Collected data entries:
──────────

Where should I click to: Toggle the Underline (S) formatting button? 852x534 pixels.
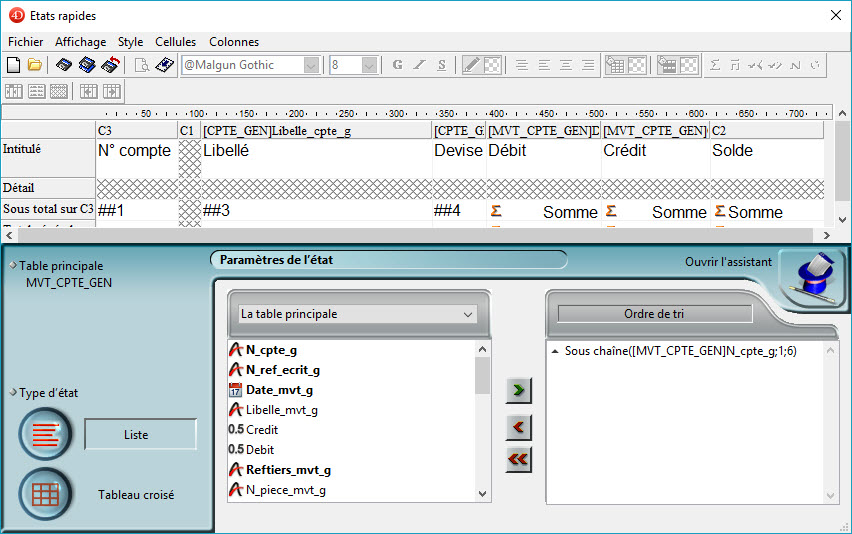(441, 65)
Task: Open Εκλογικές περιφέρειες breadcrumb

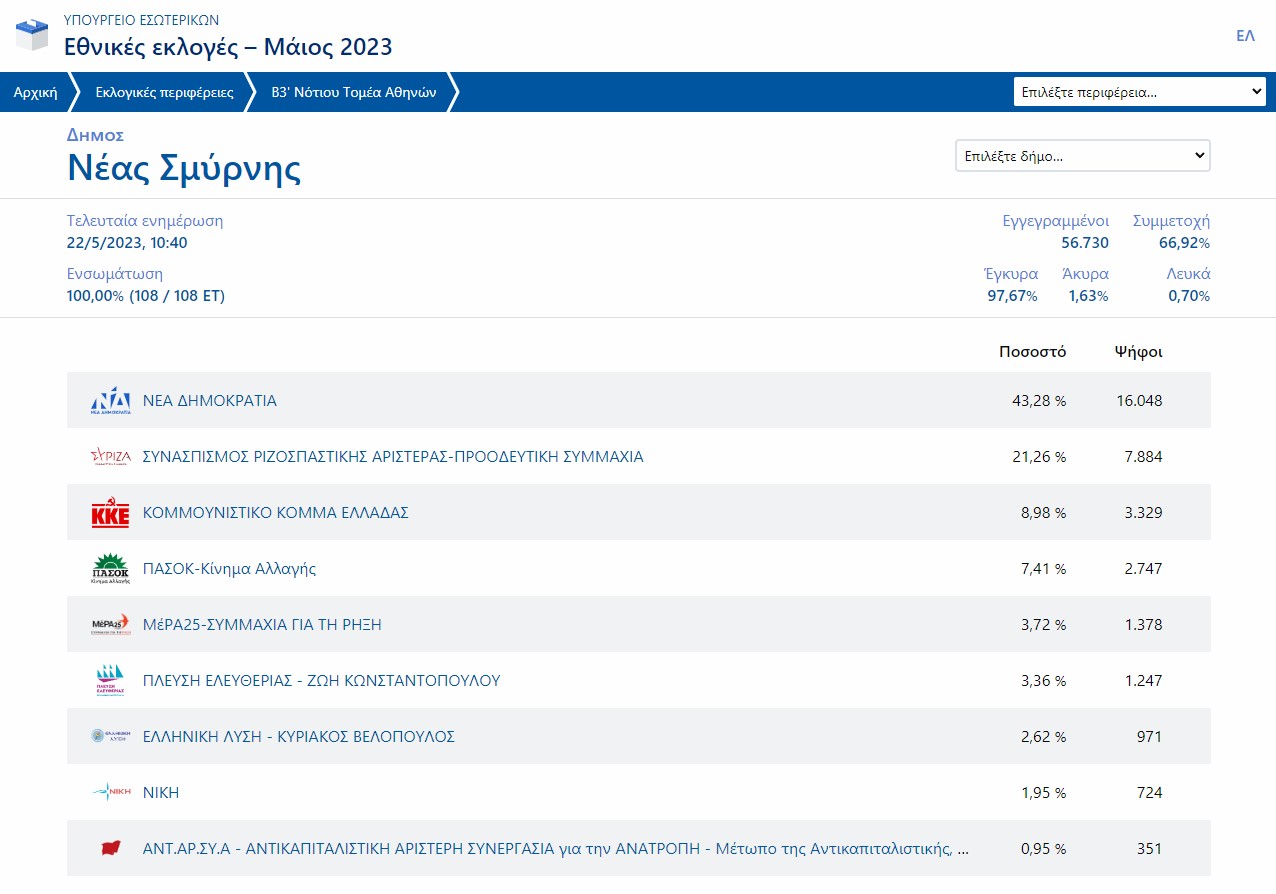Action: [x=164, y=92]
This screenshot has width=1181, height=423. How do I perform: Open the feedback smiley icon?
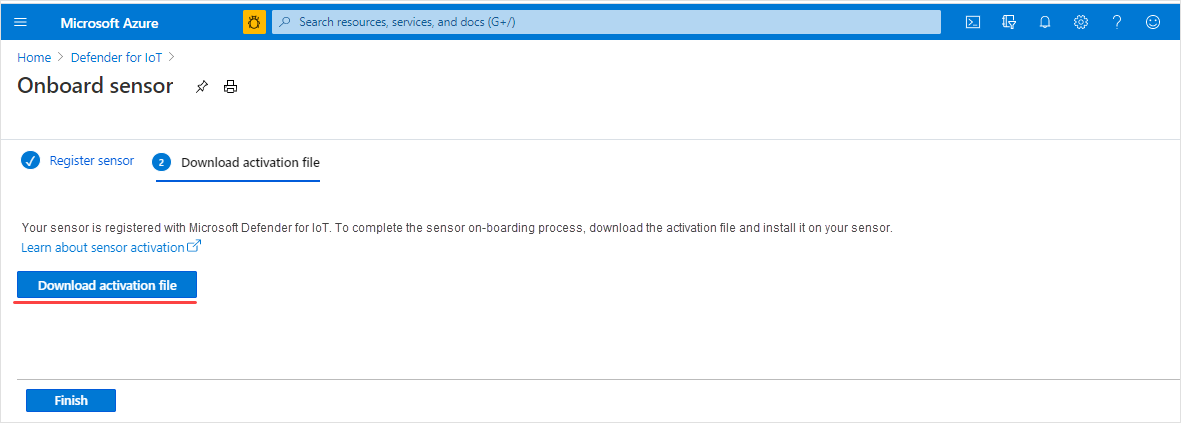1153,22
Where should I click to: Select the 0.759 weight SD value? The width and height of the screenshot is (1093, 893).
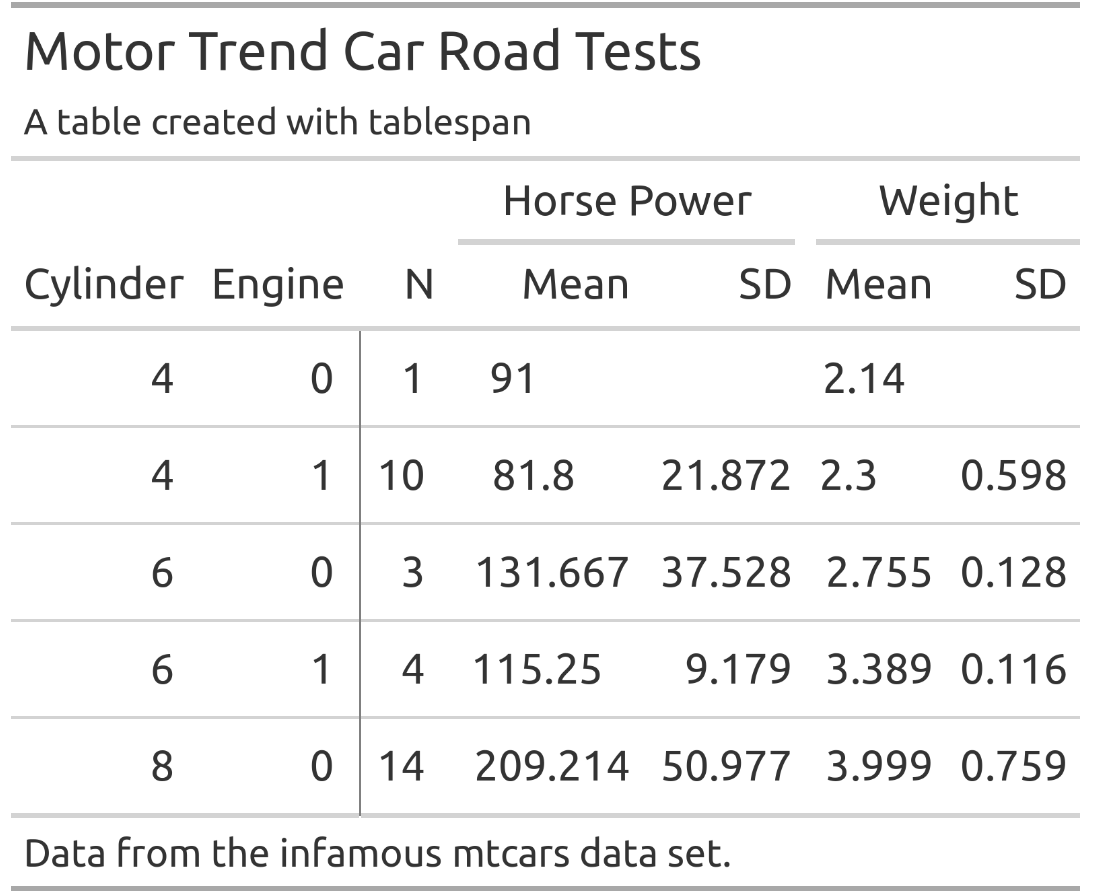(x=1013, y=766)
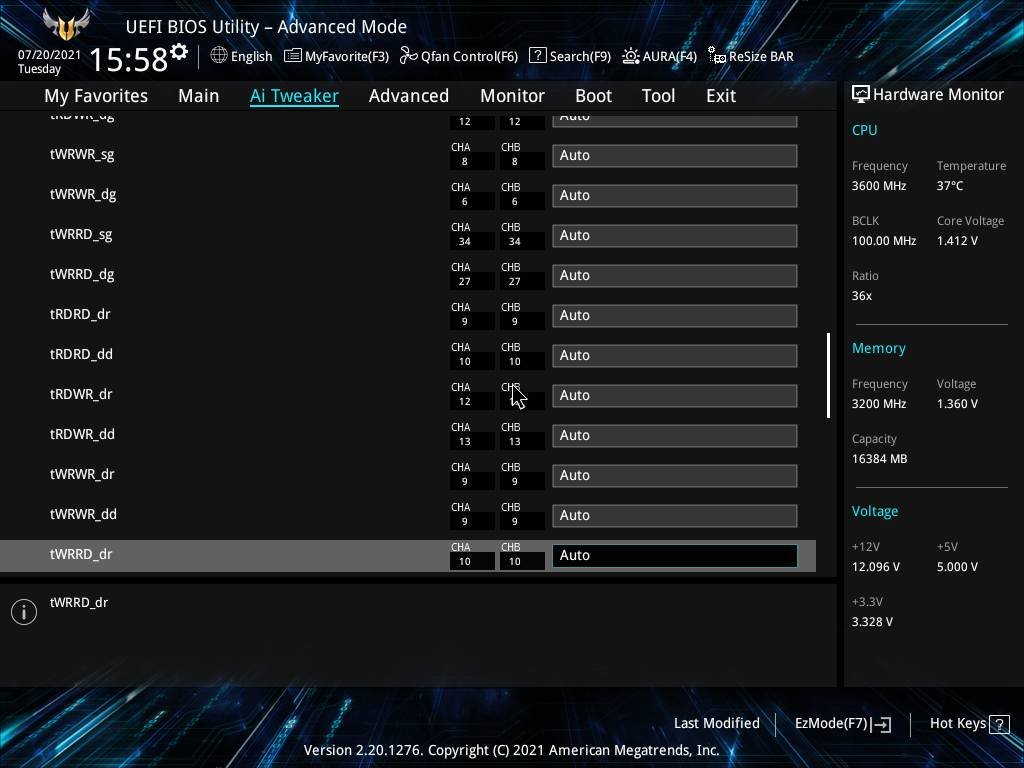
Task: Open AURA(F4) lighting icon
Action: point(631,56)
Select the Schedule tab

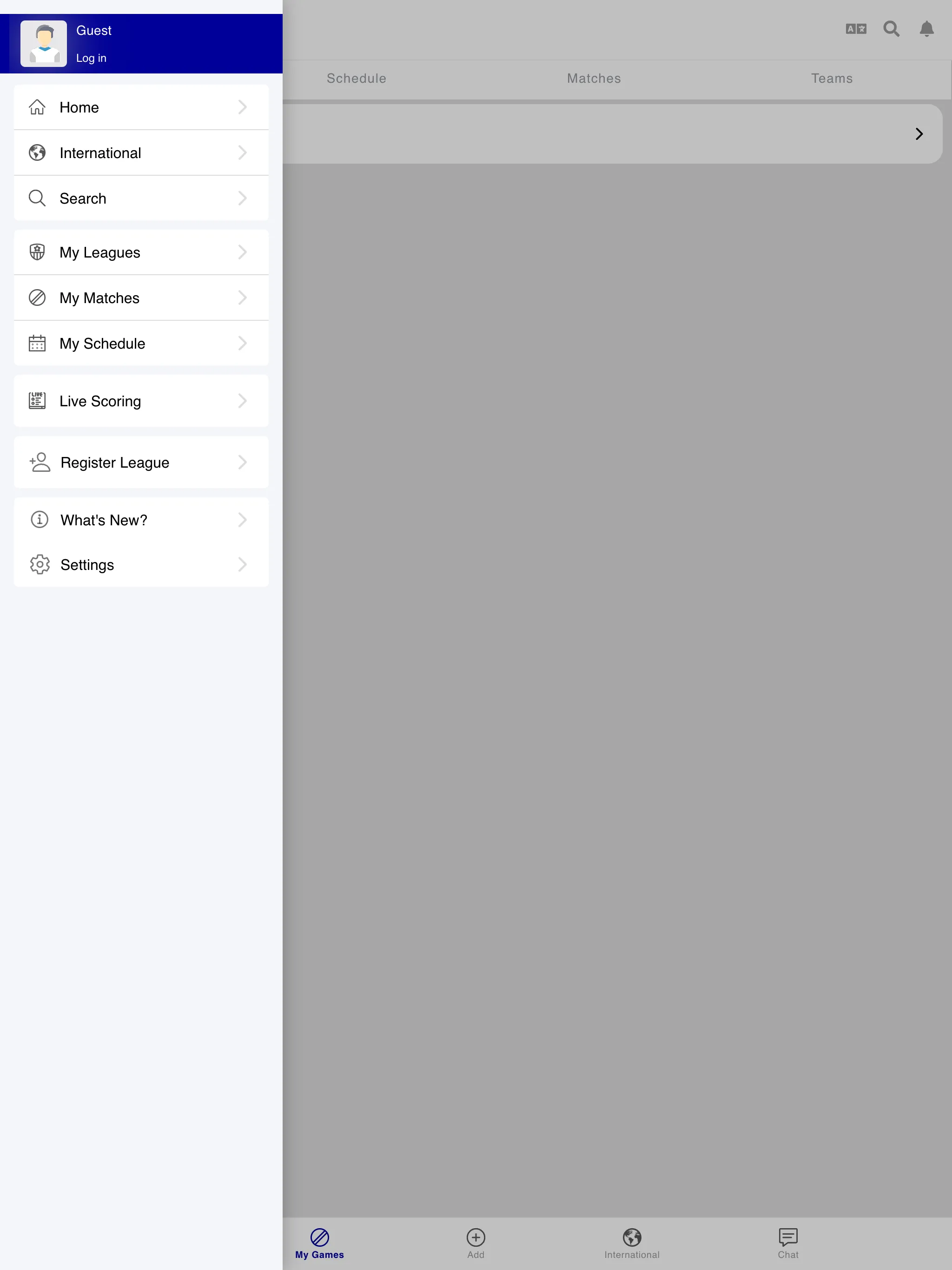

──────────

Instructions for the task: Transcribe exactly the lines running from the line with "Where should I click to: Select" to the last line of the entries. Pictures stay out of the copy.

Result for this exercise:
Where should I click to: Select the 0.759 weight SD value? The width and height of the screenshot is (1093, 893).
(x=1013, y=766)
Task: Open AURA(F4) lighting icon
Action: point(631,56)
Select the Schedule tab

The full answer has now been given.